Ascorbic acid is frequently administered intravenously by alternative health practitioners and, occasionally, by mainstream physicians. Intravenous administration can greatly increase the amount of ascorbic acid that reaches the circulation, potentially increasing the risk of oxalate crystallization in the urinary space. To investigate this possibility, we developed gas chromatography mass spectrometry methodology and sampling and storage procedures for oxalic acid analysis without interference from ascorbic acid and measured urinary oxalic acid excretion in people administered intravenous ascorbic acid in doses ranging from 0.2 to 1.5 g/kg body weight. In vitro oxidation of ascorbic acid to oxalic acid did not occur when urine samples were brought immediately to pH less than 2 and stored at -30 degrees C within 6 hours.
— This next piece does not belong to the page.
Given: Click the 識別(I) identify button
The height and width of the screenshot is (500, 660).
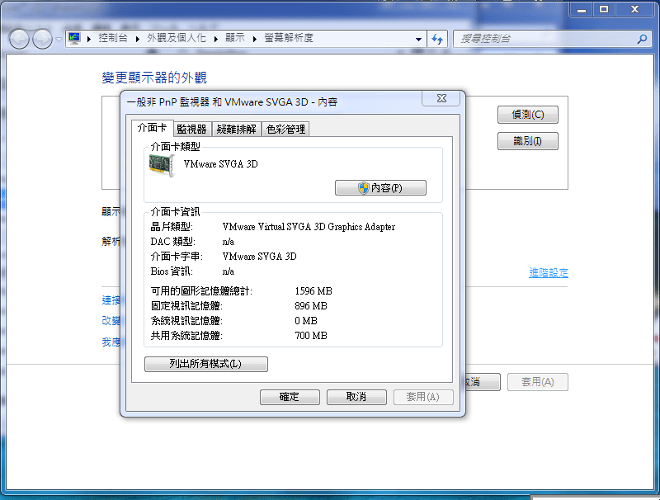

Even very high ascorbic acid concentrations did not interfere with the analysis when oxalic acid extraction was carried out at pH 1. As measured during and over the 6 hours after ascorbic acid infusions, urinary oxalic acid excretion increased with increasing doses, reaching approximately 80 mg at a dose of approximately 100 g. We conclude that, when studied using correct procedures for sample handling, storage, and analysis, less than 0.5% of a very large intravenous dose of ascorbic acid is recovered as urinary oxalic acid in people with normal renal function.

Figures

Fig. 1
Fig. 1
Gas chromatograms and spectrum of the TBDMS derivative of a typical oxalic acid standard containing equimolar 12C and 13C2. The total ion chromatogram (A) is shown with the oxalic acid peak (*) at 6.6 minutes with the corresponding mass spectrum (B) showing the major M-57 fragments (m/z 261 and 263) used for quantification. Selected ion monitoring of m/z 261 and 263 and peak intensities are shown in C and D.
Fig. 2
Fig. 2
Effect of pH, ascorbic acid concentration, and time on urinary oxalic acid concentration. Boxes, ascorbic acid concentration of 5.7 mmol/L; circles, ascorbic acid concentration of 455 mmol/L. Open symbols, pH 1.7; closed symbols, pH 6.3.
Fig. 3
Fig. 3
Instantaneous oxalic acid excretion. Oxalic acid excretion rate for each participant, calculated as the amount of oxalic acid excreted over the time interval associated with each urine specimen. The ascorbic acid dose is indicated above each set of curves.